Análisis

José Ignacio Rufino

En la biblioteca del pueblo

La demagogia economicista al uso desprecia a ayuntamientos de pueblo y diputaciones e ignora sus esfuerzos y logrosSantuarios de la reflexión y la cultura resisten a pesar de la despoblación

En estos días de, como decimos, "descanso activo" que paso en un pueblo serrano, recalo en la biblioteca pública, un santuario laico de estudio y lectura cuyo silencio es deliciosamente perturbado de cuando en cuando por voces apenas susurradas. El silencio compartido entre personas en un mismo espacio es a veces tan sonoro que puede transportarte a una suerte de estado místico: sólo por eso, visitar las bibliotecas públicas es comida espiritual para llevar, como decía aquella canción de Manhattan Transfer. Aquí se puede leer la prensa y un fondo de 17.000 libros más incontables recursos que provee la Junta de Andalucía por internet; cuenta con dos espacios y unos sesenta puestos. Hay wifi y enchufes, prestaciones de serie en una biblioteca del XXI. Entre los anaqueles que acordonan el lugar habrá unas diez chicas, casi todas con el pelo recogido arriba con una gomilla, como se suele hacer para estudiar o hacer deporte: el kit mens sana in corpore sano. Un joven de unos veinticinco bien podría estar estudiando oposiciones, o quizá enjareta un trabajo fin de grado. Otro hombre, ya contemporáneo mío, hojea unos tomos de papel muy viejo con escrituras de otro tiempo en desvaída; parecen actas de sesiones del propio ayuntamiento. La bibliotecaria, zurda, me escribe la clave wifi con una caligrafía personal. Es amable, educada y con ademanes y lenguaje inteligentes. Para desalmibar la cosa, unos niños juegan al balón en la calle contigua; la portería debe estar al otro lado de la sección de "Novela", y el ruido de los pelotazos se acompaña por tacos propios de desbarbado haciéndose el machito. Hasta estas palabrotas dichas con el acento local resulta entrañables. Es, va a ser la mística, que tanto prepara para la comprensión y la filantropía.

## Datos registrados
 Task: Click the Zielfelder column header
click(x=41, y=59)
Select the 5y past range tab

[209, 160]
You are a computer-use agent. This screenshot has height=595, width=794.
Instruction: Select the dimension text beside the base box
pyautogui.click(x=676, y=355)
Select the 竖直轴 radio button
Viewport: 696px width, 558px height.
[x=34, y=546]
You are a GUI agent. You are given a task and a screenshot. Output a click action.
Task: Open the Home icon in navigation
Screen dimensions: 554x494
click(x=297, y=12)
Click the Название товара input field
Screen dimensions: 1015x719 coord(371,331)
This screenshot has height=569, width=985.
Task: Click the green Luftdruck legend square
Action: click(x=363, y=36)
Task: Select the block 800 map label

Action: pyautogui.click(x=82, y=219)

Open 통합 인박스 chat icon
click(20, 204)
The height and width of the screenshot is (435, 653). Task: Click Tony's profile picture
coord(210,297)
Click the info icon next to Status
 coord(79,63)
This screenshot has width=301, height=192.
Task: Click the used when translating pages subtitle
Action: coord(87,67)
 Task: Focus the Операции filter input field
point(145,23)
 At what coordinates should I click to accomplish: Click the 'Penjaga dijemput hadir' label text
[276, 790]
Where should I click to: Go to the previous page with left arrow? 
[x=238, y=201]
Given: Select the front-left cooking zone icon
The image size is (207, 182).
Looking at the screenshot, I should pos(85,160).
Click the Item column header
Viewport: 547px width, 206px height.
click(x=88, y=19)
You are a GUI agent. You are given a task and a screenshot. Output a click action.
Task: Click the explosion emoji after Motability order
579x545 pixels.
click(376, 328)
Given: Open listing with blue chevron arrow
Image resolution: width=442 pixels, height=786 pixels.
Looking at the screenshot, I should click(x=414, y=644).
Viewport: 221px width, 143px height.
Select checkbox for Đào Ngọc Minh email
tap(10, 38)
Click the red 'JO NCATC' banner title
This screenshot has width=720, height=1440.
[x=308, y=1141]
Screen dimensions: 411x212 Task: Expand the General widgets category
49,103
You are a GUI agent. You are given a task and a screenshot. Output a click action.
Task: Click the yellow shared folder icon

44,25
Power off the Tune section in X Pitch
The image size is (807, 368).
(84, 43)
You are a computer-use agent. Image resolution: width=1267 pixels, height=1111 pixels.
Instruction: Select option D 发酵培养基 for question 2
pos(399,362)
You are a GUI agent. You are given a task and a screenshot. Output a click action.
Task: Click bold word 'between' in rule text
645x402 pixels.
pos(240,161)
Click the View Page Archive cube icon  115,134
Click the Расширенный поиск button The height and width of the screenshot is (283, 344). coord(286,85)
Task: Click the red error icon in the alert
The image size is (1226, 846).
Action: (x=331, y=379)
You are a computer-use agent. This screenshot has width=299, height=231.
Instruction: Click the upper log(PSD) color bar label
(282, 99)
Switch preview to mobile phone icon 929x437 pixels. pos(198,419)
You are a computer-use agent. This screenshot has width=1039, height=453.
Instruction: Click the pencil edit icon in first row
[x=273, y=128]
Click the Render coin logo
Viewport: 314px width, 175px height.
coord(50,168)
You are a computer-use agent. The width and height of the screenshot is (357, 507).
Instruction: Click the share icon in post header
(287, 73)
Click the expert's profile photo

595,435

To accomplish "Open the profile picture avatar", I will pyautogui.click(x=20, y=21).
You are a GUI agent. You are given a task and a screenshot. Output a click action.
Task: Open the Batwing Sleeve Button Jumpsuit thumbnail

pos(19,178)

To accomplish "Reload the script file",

## Tarea a realizar
Reproduzca el texto extraído completo, sin alterar ningún carácter. Para responder, básese únicamente en el texto extraído.

## Respuesta
Análisis

José Ignacio Rufino

En la biblioteca del pueblo

La demagogia economicista al uso desprecia a ayuntamientos de pueblo y diputaciones e ignora sus esfuerzos y logrosSantuarios de la reflexión y la cultura resisten a pesar de la despoblación

En estos días de, como decimos, "descanso activo" que paso en un pueblo serrano, recalo en la biblioteca pública, un santuario laico de estudio y lectura cuyo silencio es deliciosamente perturbado de cuando en cuando por voces apenas susurradas. El silencio compartido entre personas en un mismo espacio es a veces tan sonoro que puede transportarte a una suerte de estado místico: sólo por eso, visitar las bibliotecas públicas es comida espiritual para llevar, como decía aquella canción de Manhattan Transfer. Aquí se puede leer la prensa y un fondo de 17.000 libros más incontables recursos que provee la Junta de Andalucía por internet; cuenta con dos espacios y unos sesenta puestos. Hay wifi y enchufes, prestaciones de serie en una biblioteca del XXI. Entre los anaqueles que acordonan el lugar habrá unas diez chicas, casi todas con el pelo recogido arriba con una gomilla, como se suele hacer para estudiar o hacer deporte: el kit mens sana in corpore sano. Un joven de unos veinticinco bien podría estar estudiando oposiciones, o quizá enjareta un trabajo fin de grado. Otro hombre, ya contemporáneo mío, hojea unos tomos de papel muy viejo con escrituras de otro tiempo en desvaída; parecen actas de sesiones del propio ayuntamiento. La bibliotecaria, zurda, me escribe la clave wifi con una caligrafía personal. Es amable, educada y con ademanes y lenguaje inteligentes. Para desalmibar la cosa, unos niños juegan al balón en la calle contigua; la portería debe estar al otro lado de la sección de "Novela", y el ruido de los pelotazos se acompaña por tacos propios de desbarbado haciéndose el machito. Hasta estas palabrotas dichas con el acento local resulta entrañables. Es, va a ser la mística, que tanto prepara para la comprensión y la filantropía.